Stored items:

'''

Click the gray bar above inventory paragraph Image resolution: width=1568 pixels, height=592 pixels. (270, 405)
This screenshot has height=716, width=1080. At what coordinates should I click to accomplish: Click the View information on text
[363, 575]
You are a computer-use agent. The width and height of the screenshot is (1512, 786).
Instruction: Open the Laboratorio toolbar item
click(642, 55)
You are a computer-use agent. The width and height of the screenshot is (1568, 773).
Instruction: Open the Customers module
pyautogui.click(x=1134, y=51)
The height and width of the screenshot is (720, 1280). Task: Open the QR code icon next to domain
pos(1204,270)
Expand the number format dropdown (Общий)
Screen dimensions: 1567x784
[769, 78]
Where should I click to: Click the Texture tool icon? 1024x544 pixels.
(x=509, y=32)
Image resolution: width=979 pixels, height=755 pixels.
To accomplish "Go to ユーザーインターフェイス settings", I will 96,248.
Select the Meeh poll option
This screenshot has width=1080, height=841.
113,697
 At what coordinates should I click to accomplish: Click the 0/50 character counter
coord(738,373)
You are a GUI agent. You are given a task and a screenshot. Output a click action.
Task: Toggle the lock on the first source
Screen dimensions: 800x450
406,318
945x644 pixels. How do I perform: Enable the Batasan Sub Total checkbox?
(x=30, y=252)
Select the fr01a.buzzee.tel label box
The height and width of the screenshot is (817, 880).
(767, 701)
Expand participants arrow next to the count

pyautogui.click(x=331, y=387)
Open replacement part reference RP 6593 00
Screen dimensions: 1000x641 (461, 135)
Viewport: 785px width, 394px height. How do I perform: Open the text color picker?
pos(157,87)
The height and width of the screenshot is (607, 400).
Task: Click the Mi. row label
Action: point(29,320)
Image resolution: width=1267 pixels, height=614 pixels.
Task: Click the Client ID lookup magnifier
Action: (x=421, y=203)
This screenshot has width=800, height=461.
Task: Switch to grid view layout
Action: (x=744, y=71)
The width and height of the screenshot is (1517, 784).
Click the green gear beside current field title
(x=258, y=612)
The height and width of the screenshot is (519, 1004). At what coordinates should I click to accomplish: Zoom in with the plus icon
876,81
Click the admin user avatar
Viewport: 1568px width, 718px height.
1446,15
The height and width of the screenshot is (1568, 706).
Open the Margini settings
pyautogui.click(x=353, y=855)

'''

* **About this task**:
The full set of records must be transcribed character for character.

* **Result**:
Click the gray bar above inventory paragraph Image resolution: width=1568 pixels, height=592 pixels. (270, 405)
This screenshot has height=716, width=1080. At what coordinates should I click to accomplish: Click the View information on text
[363, 575]
You are a computer-use agent. The width and height of the screenshot is (1512, 786).
Instruction: Open the Laboratorio toolbar item
click(642, 55)
You are a computer-use agent. The width and height of the screenshot is (1568, 773).
Instruction: Open the Customers module
pyautogui.click(x=1134, y=51)
The height and width of the screenshot is (720, 1280). Task: Open the QR code icon next to domain
pos(1204,270)
Expand the number format dropdown (Общий)
Screen dimensions: 1567x784
[769, 78]
Where should I click to: Click the Texture tool icon? 1024x544 pixels.
(x=509, y=32)
Image resolution: width=979 pixels, height=755 pixels.
To accomplish "Go to ユーザーインターフェイス settings", I will 96,248.
Select the Meeh poll option
This screenshot has width=1080, height=841.
113,697
 At what coordinates should I click to accomplish: Click the 0/50 character counter
coord(738,373)
You are a GUI agent. You are given a task and a screenshot. Output a click action.
Task: Toggle the lock on the first source
Screen dimensions: 800x450
406,318
945x644 pixels. How do I perform: Enable the Batasan Sub Total checkbox?
(x=30, y=252)
Select the fr01a.buzzee.tel label box
The height and width of the screenshot is (817, 880).
(767, 701)
Expand participants arrow next to the count

pyautogui.click(x=331, y=387)
Open replacement part reference RP 6593 00
Screen dimensions: 1000x641 (461, 135)
Viewport: 785px width, 394px height. How do I perform: Open the text color picker?
pos(157,87)
The height and width of the screenshot is (607, 400).
Task: Click the Mi. row label
Action: point(29,320)
Image resolution: width=1267 pixels, height=614 pixels.
Task: Click the Client ID lookup magnifier
Action: (x=421, y=203)
This screenshot has width=800, height=461.
Task: Switch to grid view layout
Action: (x=744, y=71)
The width and height of the screenshot is (1517, 784).
Click the green gear beside current field title
(x=258, y=612)
The height and width of the screenshot is (519, 1004). At what coordinates should I click to accomplish: Zoom in with the plus icon
876,81
Click the admin user avatar
Viewport: 1568px width, 718px height.
1446,15
The height and width of the screenshot is (1568, 706).
Open the Margini settings
pyautogui.click(x=353, y=855)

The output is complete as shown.